The Disposable Heroes of Hiphoprisy chronology
|  | Hypocrisy Is the Greatest Luxury (1992) | Spare Ass Annie and Other Tales (1993) |

= Hypocrisy Is the Greatest Luxury =

Hypocrisy Is the Greatest Luxury is the debut album by alternative hip-hop crew the Disposable Heroes of Hiphoprisy, released in 1992. Hypocrisy Is the Greatest Luxury was met with critical acclaim.

"Television, the Drug of the Nation" was released as a single.
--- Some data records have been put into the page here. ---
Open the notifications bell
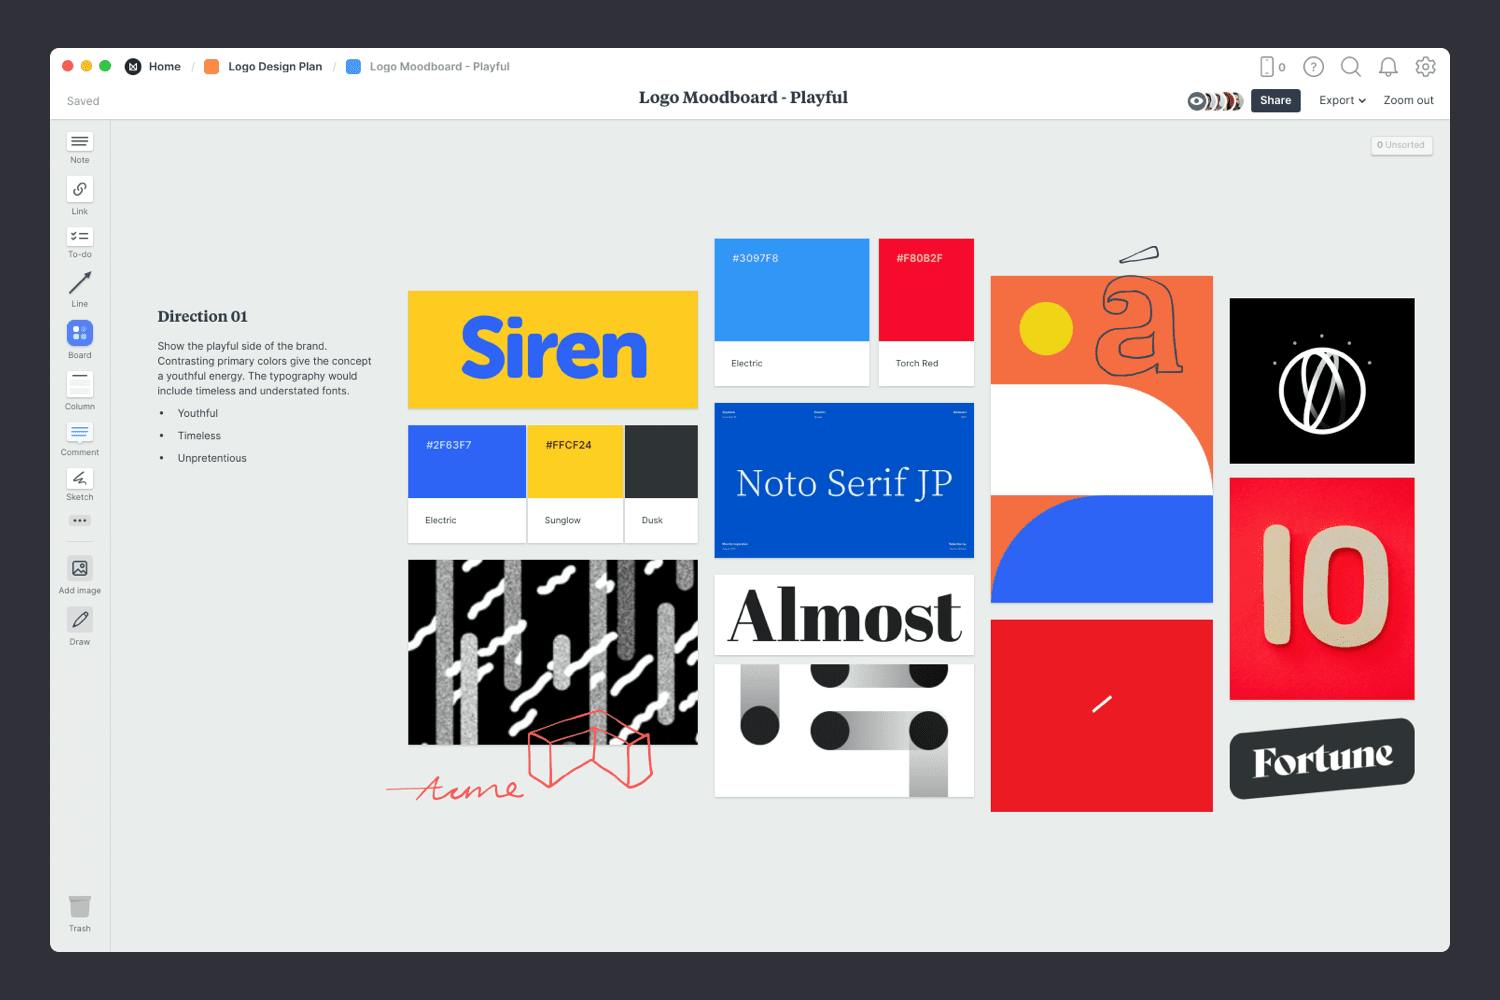 click(x=1388, y=67)
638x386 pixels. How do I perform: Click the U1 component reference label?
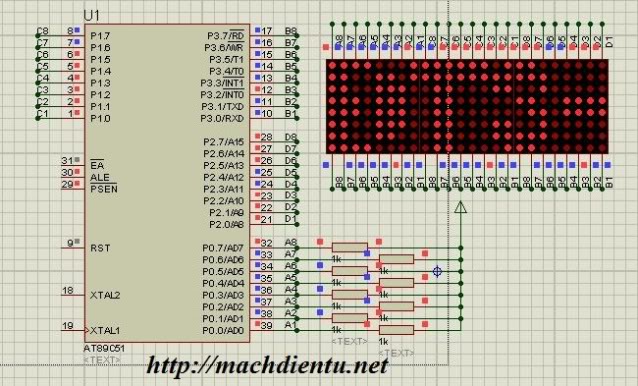coord(91,15)
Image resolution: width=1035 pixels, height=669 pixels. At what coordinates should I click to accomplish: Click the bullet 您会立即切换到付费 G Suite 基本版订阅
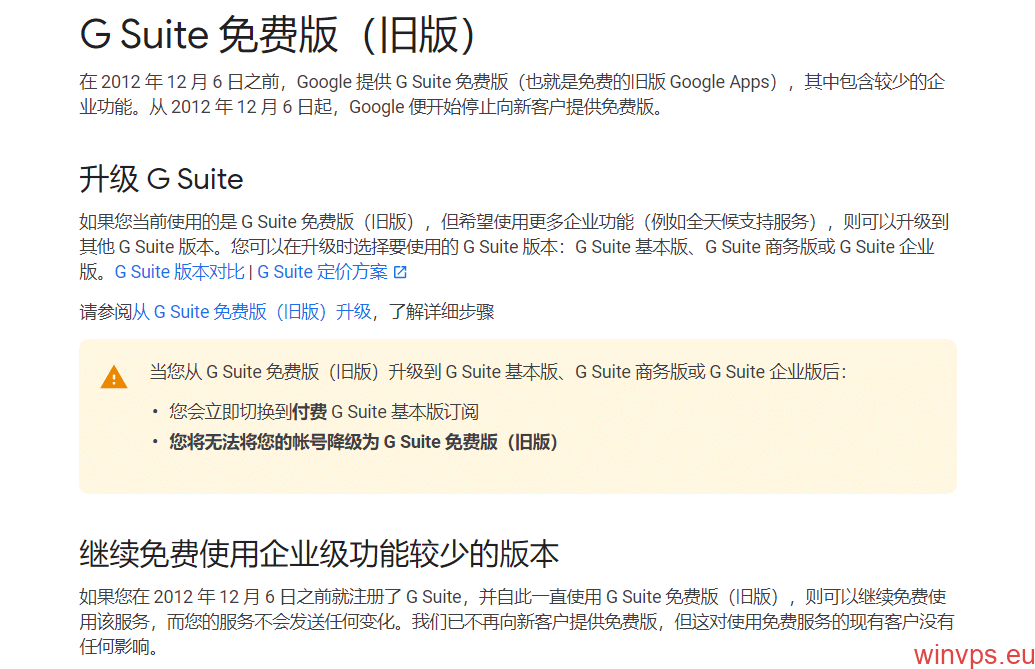[323, 411]
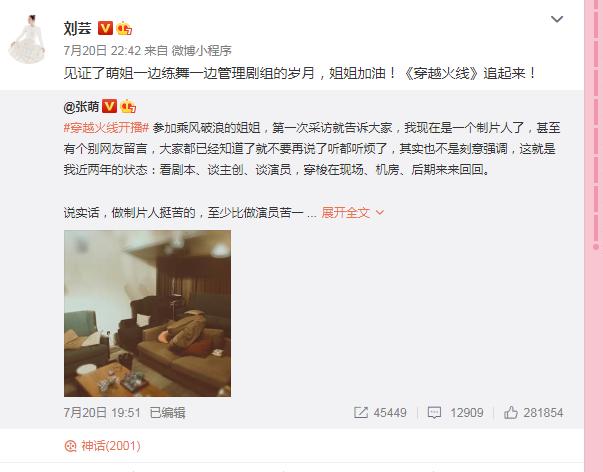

It was recorded previously by Michael Franti's first band, the Beatnigs.

== Critical reception ==

In a contemporary review for The Village Voice, music critic Robert Christgau said that, although some of the ideas and metaphors are unconvincing, Michael Franti's "intellectual grasp thrusts him immediately into pop's front rank". He also praised DJ Rono Tse as "a one-man hip hop band" who, with the help of percussionist Mark Pistel, "creates more music than he samples, stretching Bomb Squad parameters to carry the tracks whenever Franti falters." Hypocrisy Is the Greatest Luxury finished number 19 in The Village Voices Pazz & Jop critics' poll. Christgau, the poll's creator, ranked it number 14 in his own list.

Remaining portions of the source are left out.